Capítulo 19
El silencio que nos rodea es doloroso. Durante
el trayecto en ambulancia, yo lloraba y Jesse me
decía cuánto me amaba. No puedo evitar pensar
que lo hace simplemente porque no sabe qué otra
cosa hacer. No hay consuelo en esas palabras. No
ha dicho que no pasa nada porque sé que sí pasa.

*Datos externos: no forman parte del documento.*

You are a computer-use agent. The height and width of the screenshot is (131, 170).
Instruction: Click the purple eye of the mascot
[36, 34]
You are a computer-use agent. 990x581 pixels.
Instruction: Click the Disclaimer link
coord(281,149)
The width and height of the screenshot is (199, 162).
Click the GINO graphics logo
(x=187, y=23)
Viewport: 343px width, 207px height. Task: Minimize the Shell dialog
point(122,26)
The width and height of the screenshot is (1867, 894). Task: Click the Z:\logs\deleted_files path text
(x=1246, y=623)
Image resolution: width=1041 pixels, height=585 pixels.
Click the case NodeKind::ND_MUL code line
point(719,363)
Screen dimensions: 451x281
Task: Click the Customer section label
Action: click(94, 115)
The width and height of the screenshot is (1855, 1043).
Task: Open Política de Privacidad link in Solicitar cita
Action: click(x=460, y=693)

No ha dicho que no es culpa mía porque sé que lo
es. No ha dicho que estaremos bien de cualquier
manera, y no sé si lo estaremos. Ahora que
empezaba a ver la luz al final del túnel interminable de
problemas, nos toca la peor de las calamidades,
un daño irreparable. No creo que nada pueda
arreglar esto. Va a poner a prueba el amor que
sentimos el uno por el otro. Sin embargo, el dolor que
noto en las entrañas no me llena de esperanza.
No estoy segura de que podamos sobrevivir a esto. Me
lo echará siempre en cara.
Me saca en brazos de la ambulancia y rechaza la
silla de ruedas que le ofrece una enfermera.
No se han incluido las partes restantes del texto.